Fertility and Sterility Vol.88 Issue 2 P.342-349

卵子の提供を受けた体外受精の治療成績は、治療を受ける女性の年齢や卵子の提供を受けたこと、また、精子の問題に影響されないことがスペインの研究で明らかになりました。

研究は、1995年から2005年に、スペインで実施された提供卵による体外受精、10,537周期を対象に実施されました。

治療成績は、胚移植あたりの妊娠率は54.9%、移植率は27.0%、臨床妊娠率は50.3%、流産率は19.0%でした。

移植あたりの妊娠継続率は40.2%、双子や三つ子以上の多胎率は、それぞれ、39.0%、6.0%でした。

10年間の推移は、移植胚の平均個数は3.6個から1.9個に減ったのに対して、移植率は16.7%から38.3%に増加、継続妊娠率は31.0%から44.3%に改善しました。

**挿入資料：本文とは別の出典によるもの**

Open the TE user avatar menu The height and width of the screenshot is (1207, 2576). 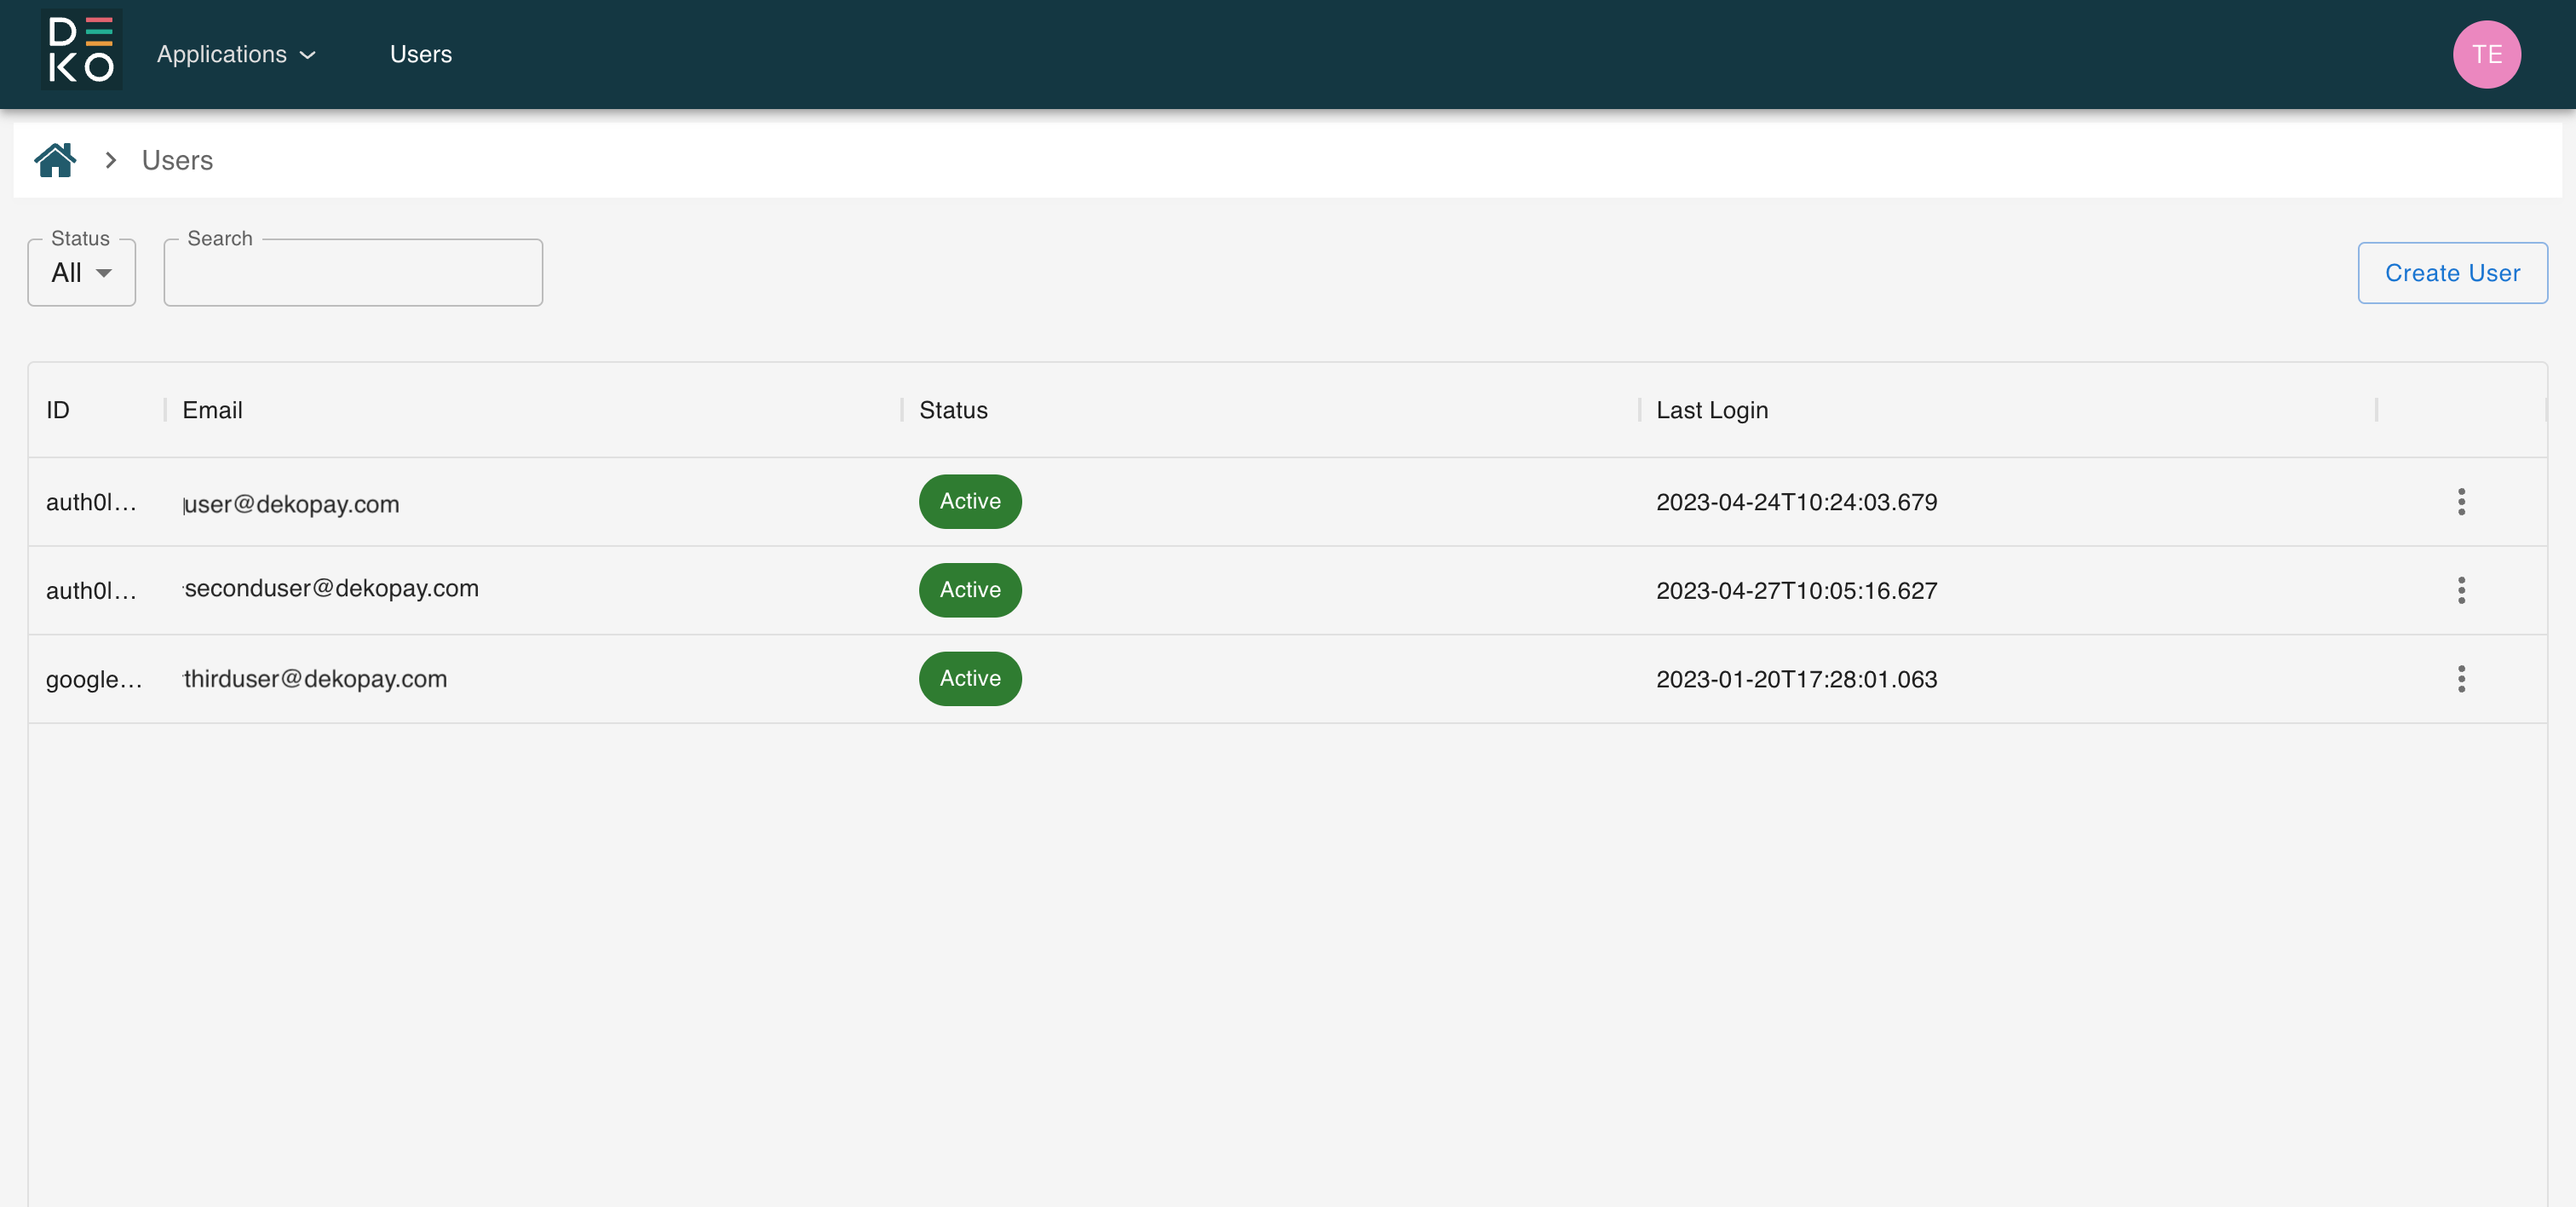(x=2486, y=54)
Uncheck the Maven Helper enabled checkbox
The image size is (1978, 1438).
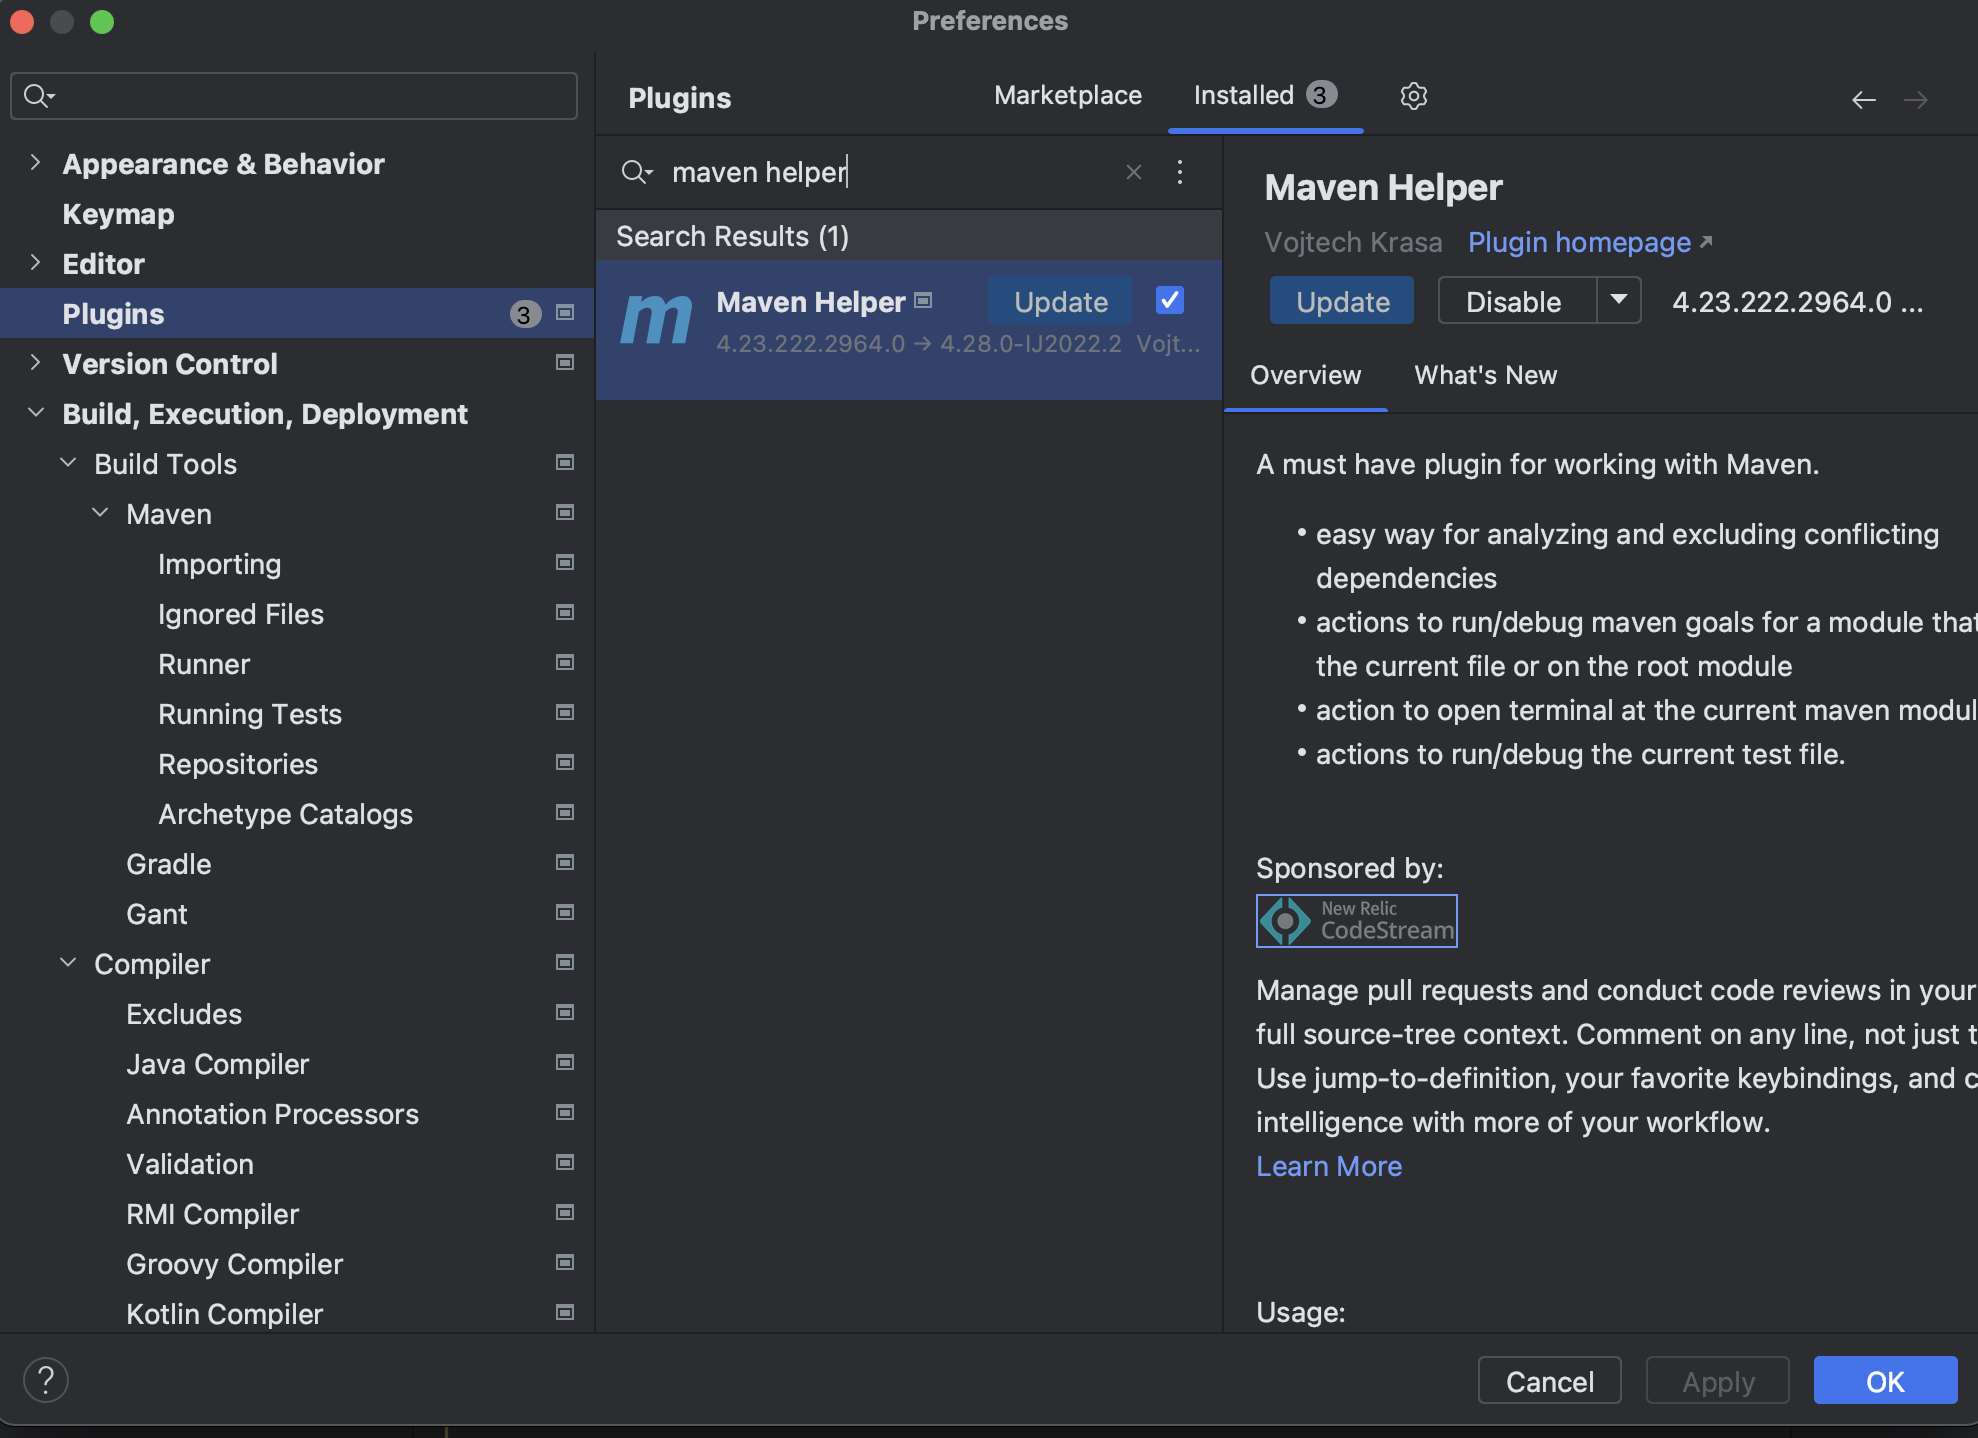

累積妊娠率は卵子の提供を受けたこと、また 、 レシピエント(提供を受けた女性)の年齢、さらには、男性不妊の程度には影響を受けませんでした。

3回の累積妊娠率は87%、5回のそれは96.7%でした。

コメント

通常(自己胚を用いた)の体外受精の成績は母親になる女性の年齢が高くなるほど、治療成績は低くなることは、宿命的に、避けられません。

ところが、提供胚を用いた体外受精では、卵子の提供を受けて治療を受ける女性の年齢には影響されないことは、アメリカの高度生殖補助医療の治療成績から明らかになっていました。

今回の報告は、ヨーロッパで最大の規模の試験で、同様の結果が出たことが報告されています。

このことから、体外受精の成績を左右する最大の因子は卵子の年齢(質)であることが分かります。

何回か治療が不成功に終わると、着床環境に原因があるのではないかと疑いがちですが、着床側の問題はそれほど影響していないようです。